From the material below, give the number of lines that hold the string "computer" and nothing further.

### Dataset excerpts

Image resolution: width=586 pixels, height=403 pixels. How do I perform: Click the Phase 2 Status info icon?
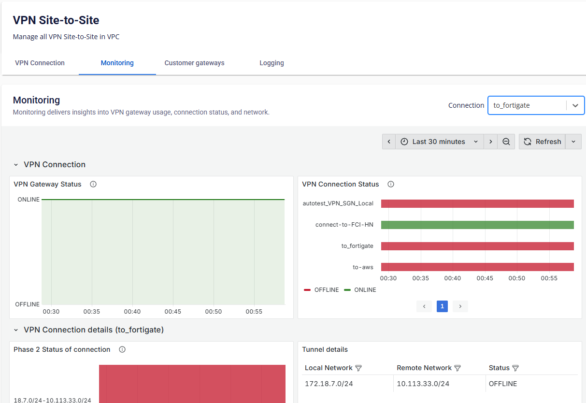click(x=122, y=349)
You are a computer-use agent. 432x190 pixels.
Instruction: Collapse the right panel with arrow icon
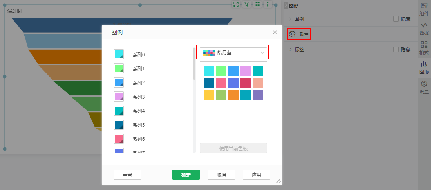(x=286, y=5)
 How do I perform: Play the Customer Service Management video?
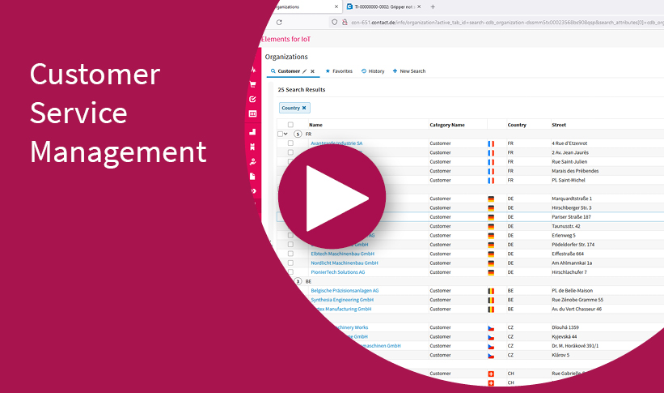point(332,198)
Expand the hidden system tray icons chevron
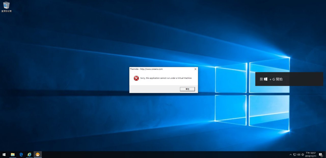The image size is (326, 158). [291, 154]
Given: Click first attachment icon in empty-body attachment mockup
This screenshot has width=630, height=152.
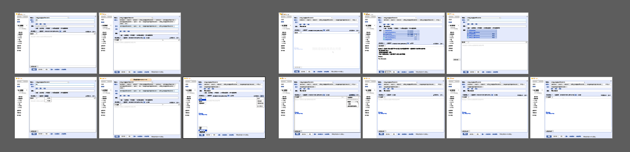Looking at the screenshot, I should tap(468, 31).
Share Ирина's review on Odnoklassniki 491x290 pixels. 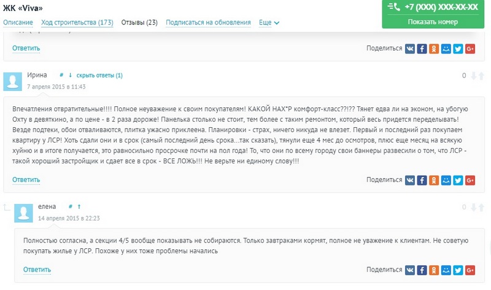click(x=434, y=180)
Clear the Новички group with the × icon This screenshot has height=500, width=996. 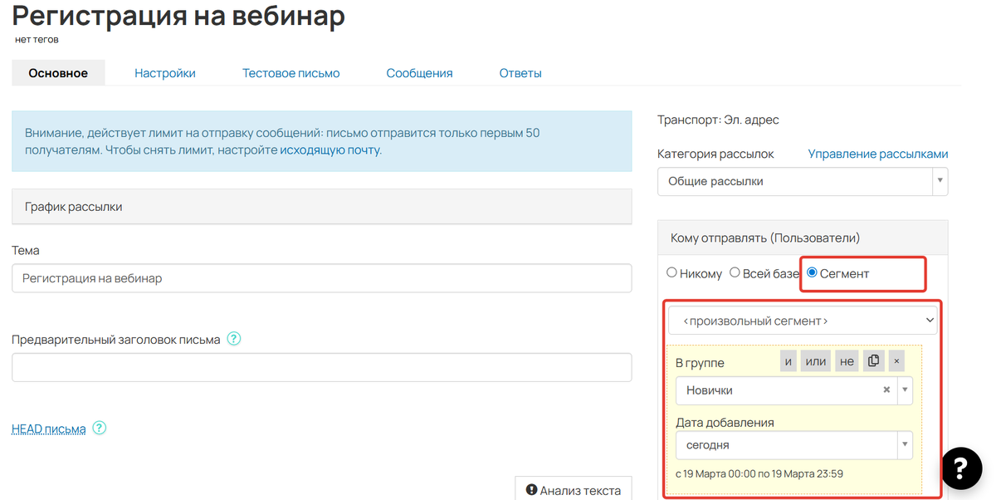[x=886, y=390]
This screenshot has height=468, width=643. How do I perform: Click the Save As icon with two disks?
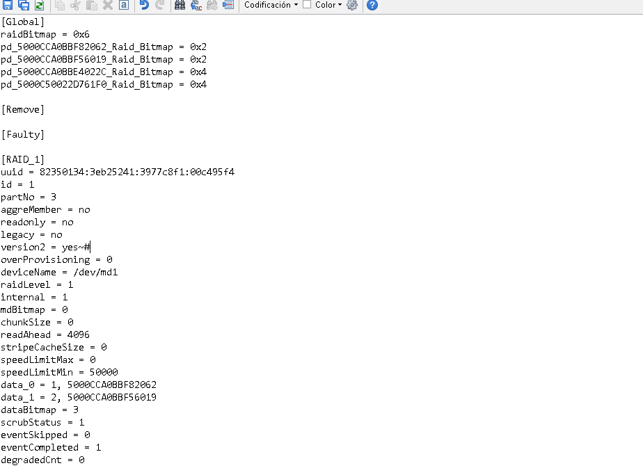pyautogui.click(x=24, y=6)
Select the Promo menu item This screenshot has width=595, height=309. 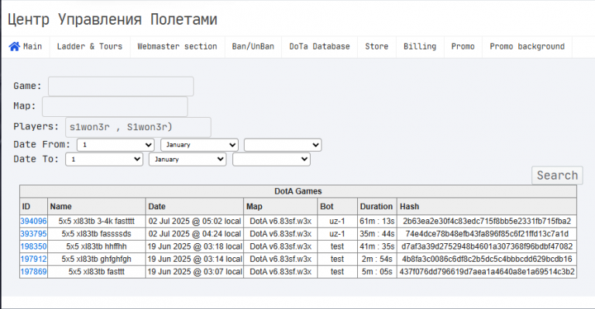pyautogui.click(x=463, y=46)
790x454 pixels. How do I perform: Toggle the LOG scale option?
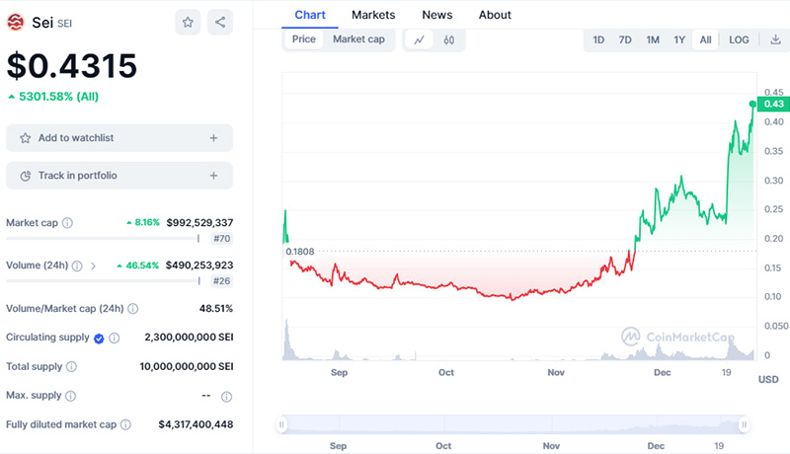click(x=739, y=39)
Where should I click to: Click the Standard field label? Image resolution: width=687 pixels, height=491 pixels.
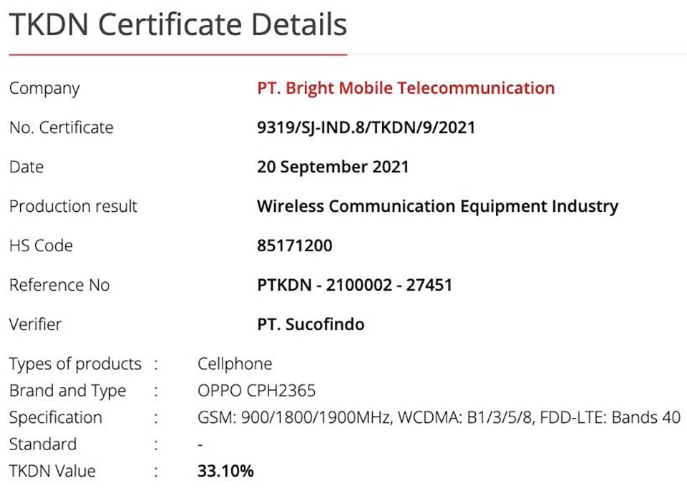point(42,444)
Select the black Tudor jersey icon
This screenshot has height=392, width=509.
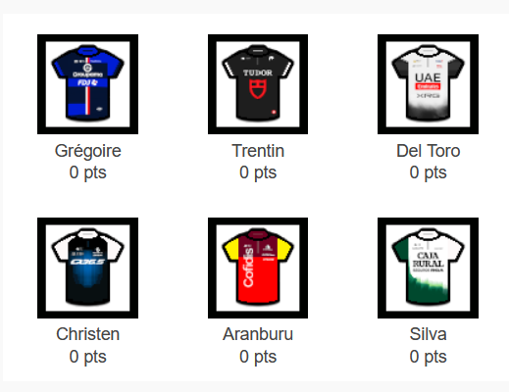click(258, 83)
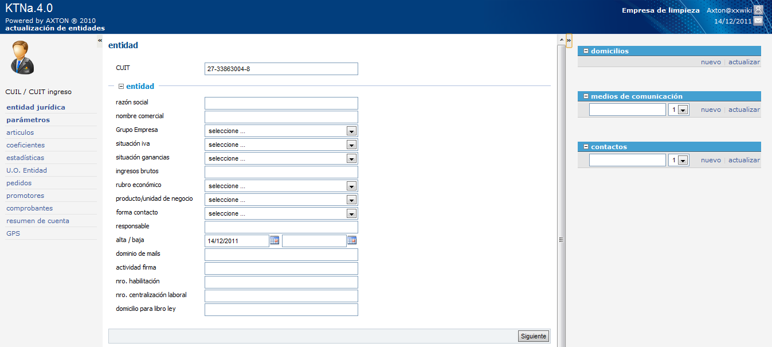The width and height of the screenshot is (772, 347).
Task: Collapse the entidad form section
Action: tap(122, 87)
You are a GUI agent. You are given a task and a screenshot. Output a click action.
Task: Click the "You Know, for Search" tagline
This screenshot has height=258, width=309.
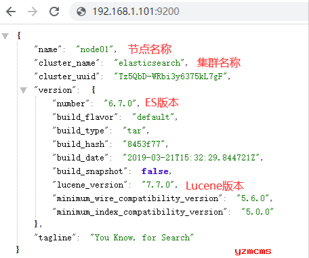point(142,238)
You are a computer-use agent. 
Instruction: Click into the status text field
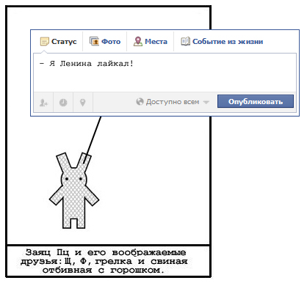point(165,73)
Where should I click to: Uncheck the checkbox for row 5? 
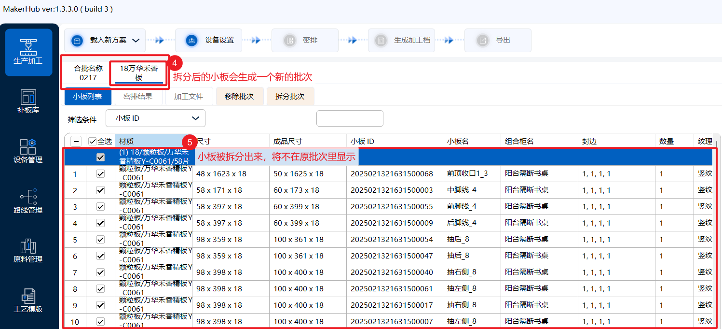[100, 240]
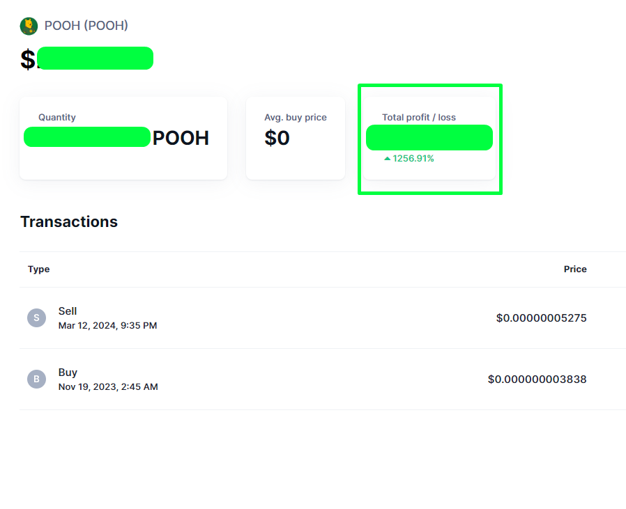The height and width of the screenshot is (509, 626).
Task: Click the green highlight bar over profit / loss
Action: (429, 137)
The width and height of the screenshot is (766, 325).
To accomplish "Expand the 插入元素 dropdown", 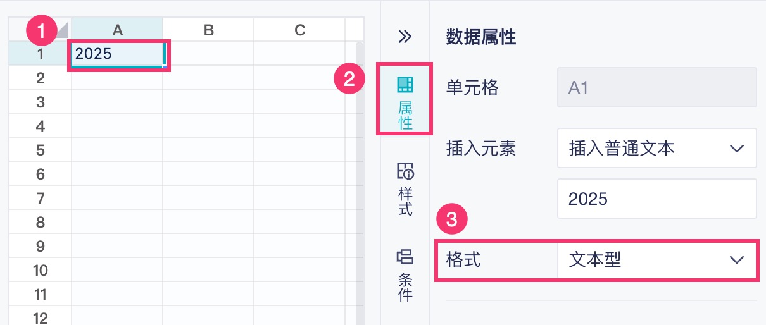I will (656, 149).
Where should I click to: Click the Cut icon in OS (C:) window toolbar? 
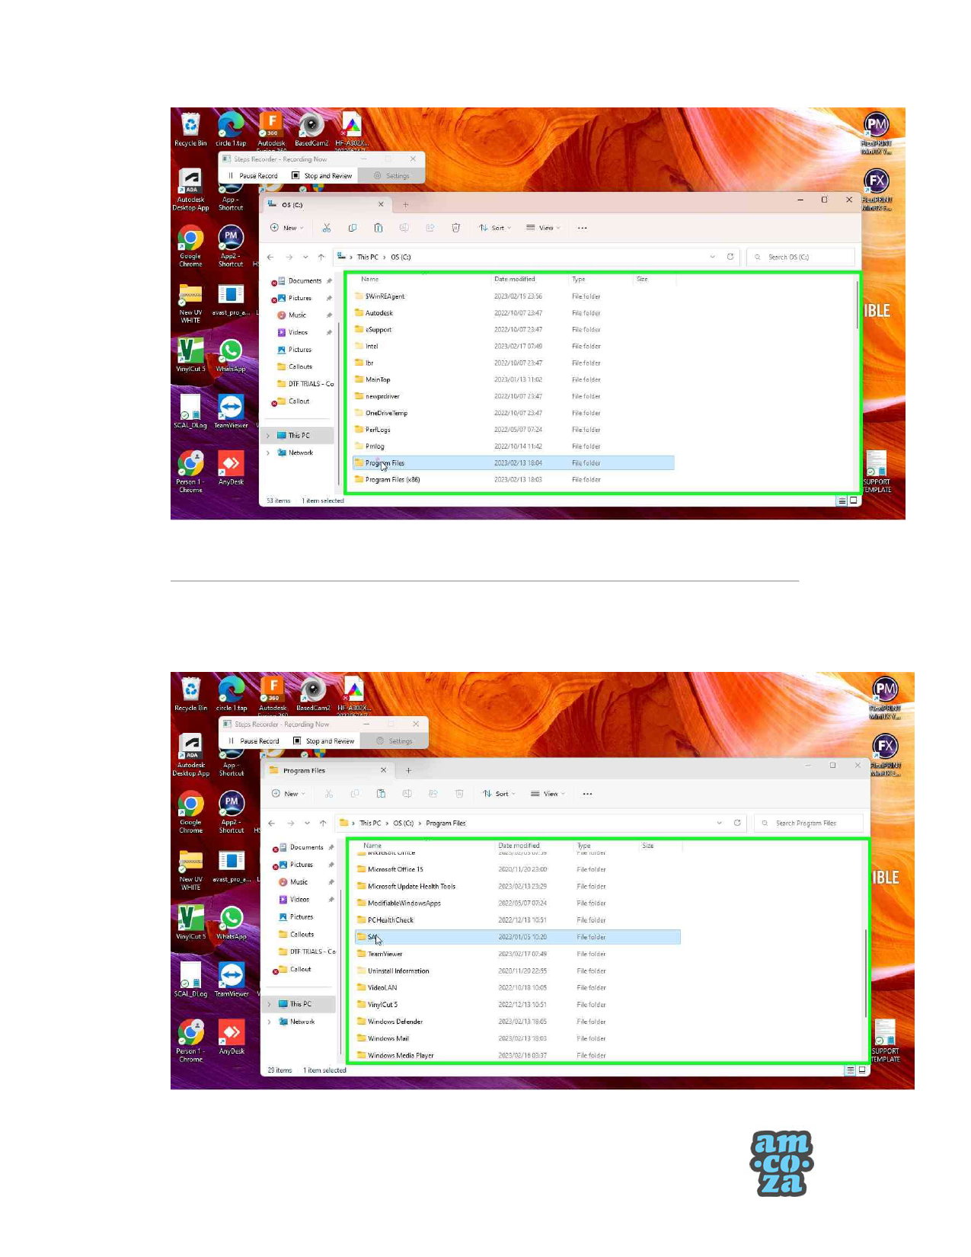point(327,228)
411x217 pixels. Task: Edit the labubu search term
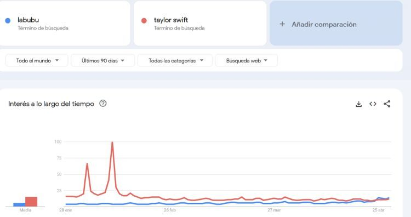[28, 20]
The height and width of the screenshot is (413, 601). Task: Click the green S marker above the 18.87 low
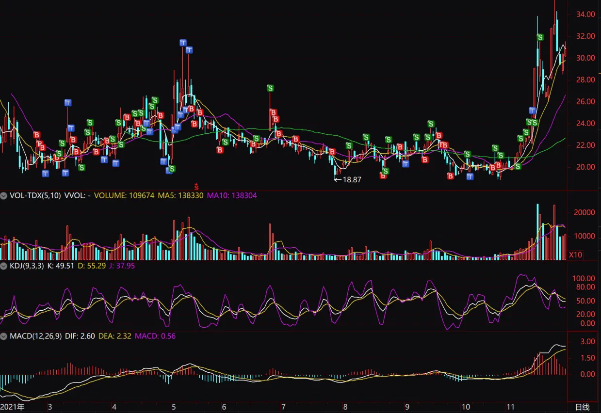[349, 146]
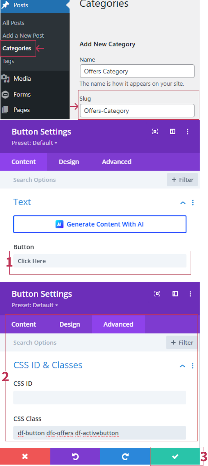
Task: Click Generate Content With AI button
Action: (100, 224)
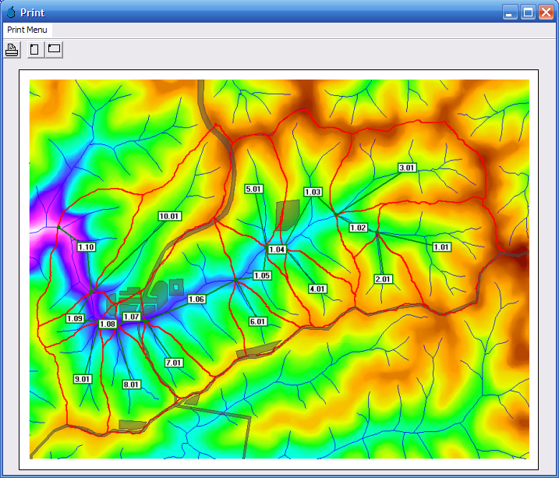This screenshot has width=559, height=478.
Task: Click the 3.01 subbasin label
Action: click(x=407, y=168)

######

Task result: 2